As illustrated, the ice making chamber 23 may be formed by being recessed by a door liner 211 forming the rear surface of the refrigerating compartment door 21. In addition, the opened rear surface of the ice making chamber 23 may be opened and closed by the ice making chamber door 231. In addition, a cold air inlet 232 through which cold air is introduced and a cold air outlet 233 through which cold air is discharged may be formed at the upper part and the lower part of the ice making chamber 23, respectively.

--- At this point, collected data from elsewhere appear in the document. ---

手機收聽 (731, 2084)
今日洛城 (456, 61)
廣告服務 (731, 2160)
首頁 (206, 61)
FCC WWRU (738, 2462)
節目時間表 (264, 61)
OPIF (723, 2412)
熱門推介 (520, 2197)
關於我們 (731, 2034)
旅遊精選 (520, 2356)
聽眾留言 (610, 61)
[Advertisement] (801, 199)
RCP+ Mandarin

A mounting member 26 may be provided on the inner surface of the ice making chamber 23. The ice maker 30 and the ice bank 27 may be fixedly mounted on the mounting member 26. The mounting member 26 may form a part of the front surface and the lower surface of the ice making chamber 23. In addition, an ice maker mounting part 261 to which the ice maker 30 is coupled may be formed on the mounting member 26.

An ice chute 234 communicating with the dispenser 24 may be formed on the lower surface of the ice making chamber 23. When the dispenser 24 is operated, ice stored in the ice bank 27 may be discharged to the dispenser 24 through the ice chute 234.

Below, the ice maker 30 will be described in detail with reference to the drawings.

FIG. 4 is a perspective view illustrating an ice maker according to the first embodiment of the present disclosure, FIG. 5 is an exploded perspective view illustrating the ice maker, FIG. 6 is a perspective view illustrating a state where the second tray of the ice maker is open, FIG. 7 is a cross-sectional view illustrating the ice maker, and FIG. 8 is a cross-sectional view illustrating a state where the second tray of the ice maker is open.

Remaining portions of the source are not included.